Лейтенант подошел к несчастному.
— Послушай, — крикнул он. — Кивни головой, если захочешь сказать «да», и покачай ею, если захочешь сказать «нет!» И смотри, отвечай правду. Будет до того места больше мили расстояния?
Они ослабили веревки, которыми был скручен несчастный, и прикрыли его спину. Он стоял, прислонившись к стене, и тяжело дышал; по его впалым щекам катились крупные капли пота, его глаза были закрыты и дрожь от времени до времени пробегала по его телу. Лейтенант повторил свой вопрос и, не получая ответа, вопросительно оглянулся на капитана. Капитан понял его взгляд.
— Отвечай, слышишь ты, скотина? — неистово закричал он и изо всей силы ударил хлыстом полубесчувственное существо по спине.
Эффект был магический. С криком страдания Клон мгновенно выпрямился, вытаращив глаза и судорожно дыша.

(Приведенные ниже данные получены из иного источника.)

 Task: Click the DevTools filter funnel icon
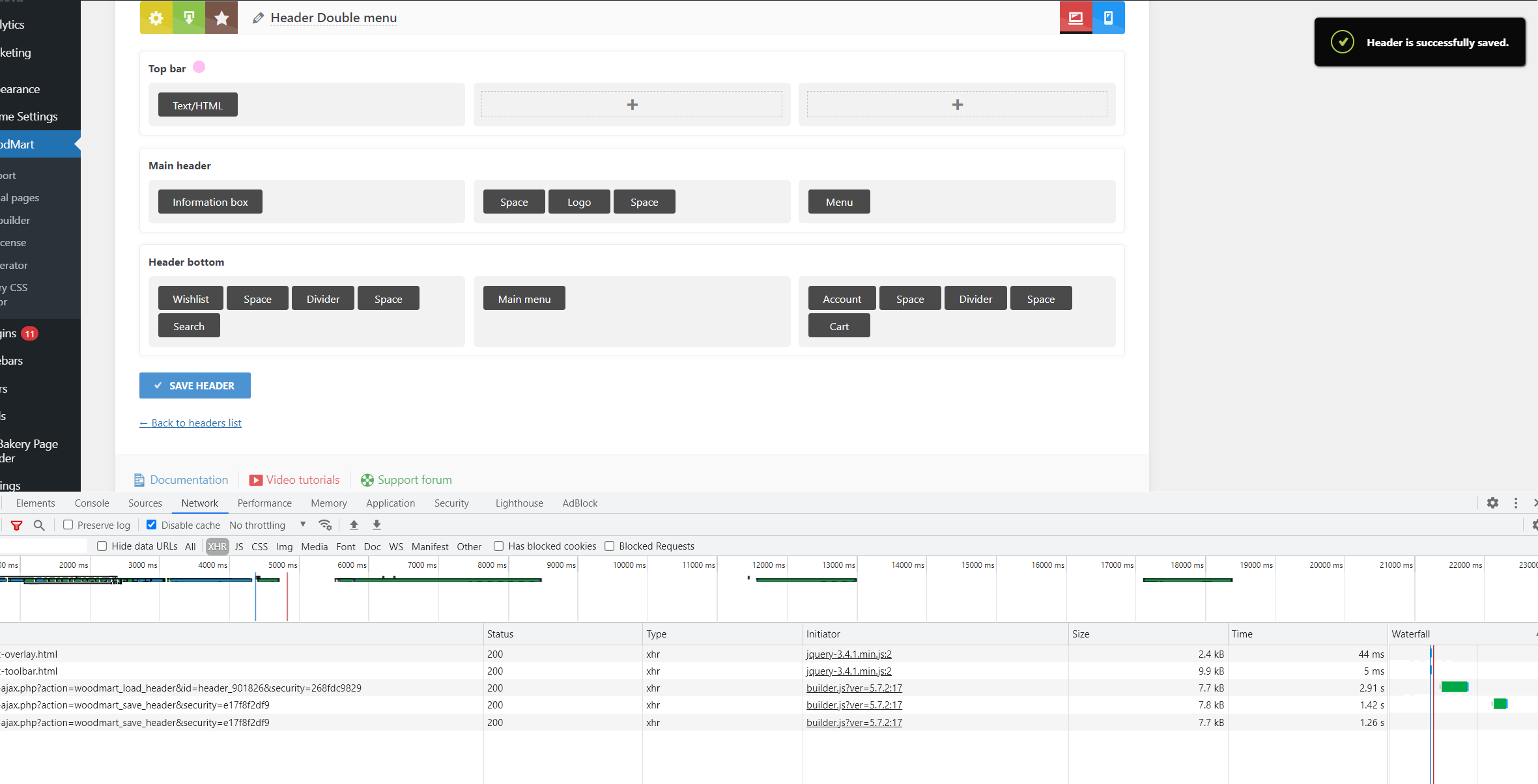[x=17, y=525]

Затем он снова прислонился к стене и его рот исказился судорогой, а лицо покрылось свинцовою бледностью.
— Черт возьми! — пробормотал капитан. — Мы, кажется, слишком далеко зашли с ним.
— Принесите вина! — скомандовал лейтенант. — Скорее!

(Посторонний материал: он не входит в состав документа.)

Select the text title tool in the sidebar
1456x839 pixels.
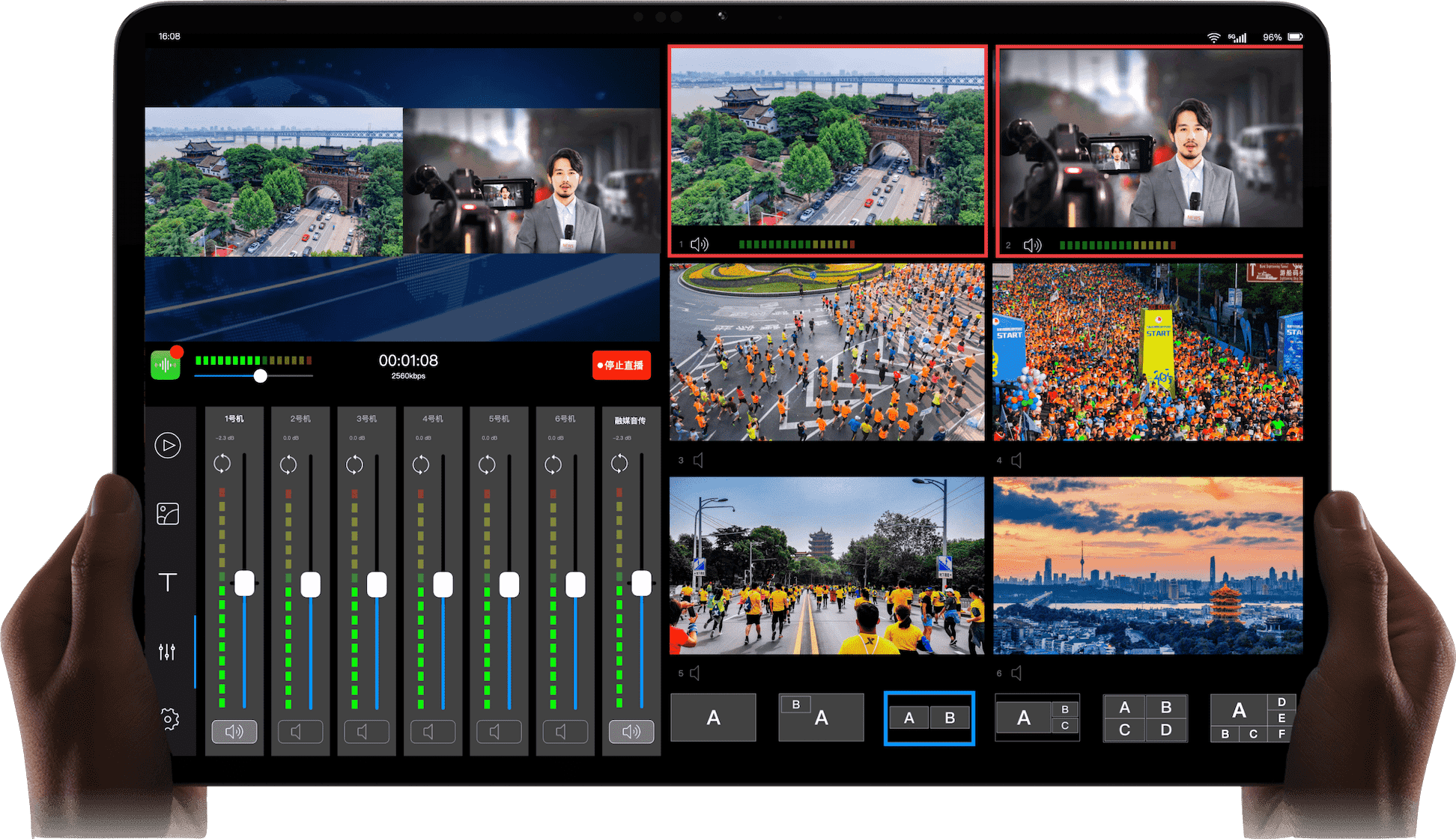[168, 582]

Весь горя негодованием, я смотрел на эту сцену. Но к моему негодованию примешивалось и другое чувство. Если Клон, думал я, поведет их к тому месту, где прячется г. де Кошфоре, и им удастся захватить его, то это знаменовало собою конец тому делу, в котором я участвовал. Я мог сбыть его с плеч и оставить деревню, когда мне было угодно. Я мог надеяться, что кардинал, достигнув цели, хотя и помимо меня, не откажет мне в помиловании, и, соображая все это, я раздумывал, не лучше ли, чтобы мадам не узнала всей правды. Предо мною пронесся образ исправившегося Беро, чуждого игре и Затону и, быть может, завоевывающего себе имя в итальянской войне, а потом… Фи! Какие глупости!..

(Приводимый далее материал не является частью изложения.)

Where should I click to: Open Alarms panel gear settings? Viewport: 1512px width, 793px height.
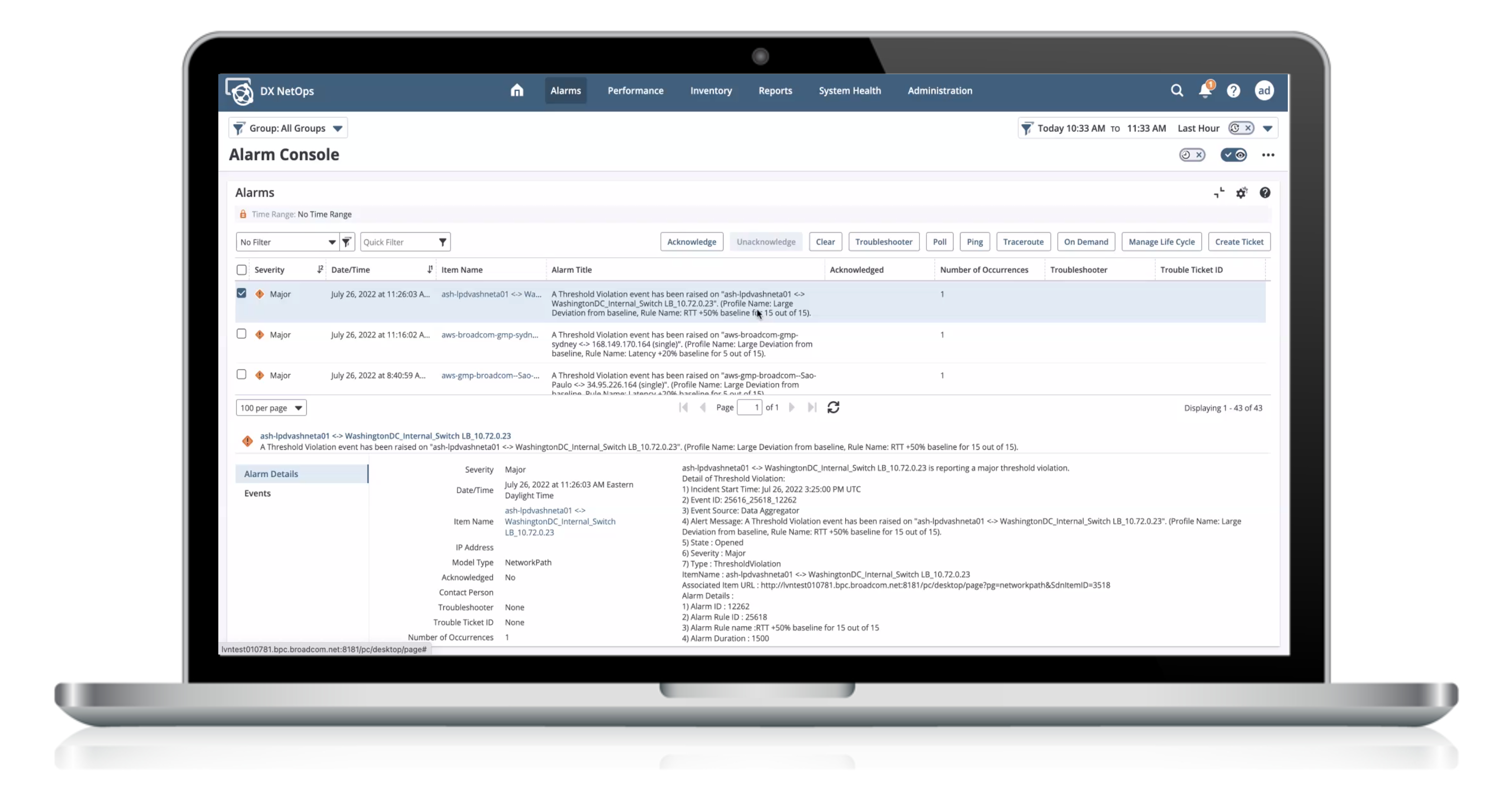1241,193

Как бы то ни было, какой бы оборот ни приняло дело, для меня было существенно важно присутствовать при захвате де Кошфоре. Я терпеливо ждал, пока они оживляли свою полумертвую жертву и готовились к выступлению. Все это заняло довольно много времени, так что солнце уже зашло и на землю надвигался вечерний сумрак, когда мы выступили в путь; Клон впереди, поддерживаемый двумя своими стражами, а мы с капитаном — сзади, голова в голову, подозрительно глядя один на другого; лейтенант с сержантом и пятью драгунами замыкали шествие. Клон медленно подвигался вперед, от времени до времени издавая стоны, и если бы его не поддерживали солдаты, давно упал бы на землю.
Он прошел мимо двух смежных с гостиницей домов и направился по узенькой, едва заметной тропинке, которая тянулась позади деревенских домиков и затем углублялась в самую глухую и дикую часть леса. Один человек, пробравшийся когда-нибудь через чащу, мог проложить этот след, или, может быть, эту тропинку проложили свиньи, дети… Это была первая мысль, пришедшая нам в голову, и она побудила нас быть настороже. Капитан нес в руке пистолет со взведенным курком, я же обнажил шпагу, чем темнее становилось в лесу, тем осторожнее мы подвигались вперед, пока, наконец, чуть не споткнувшись от неожиданности, не очутились на более широкой и светлой дороге.
Я оглянулся кругом и, увидев позади себя вереницу древесных стволов, а впереди — деревянный мост и большой луг, закутанный серым холодным ночным сумраком, остановился с изумлением. Мы были на хорошо знакомой мне дороге к замку. Я содрогнулся при мысли, что он ведет нас туда, в самый дом, к мадемуазель…
Капитан также узнал место и издал громкое проклятие. Но немой, не обращая на нас внимания, продолжал идти вперед, пока не достиг деревянного мостика. Тут он остановился и посмотрел на темные очертания дома, едва различимые в темноте, и на слабый свет, печально мерцавший в западном флигеле. Когда мы с капитаном подошли к нему, он поднял руки и как будто ломал их.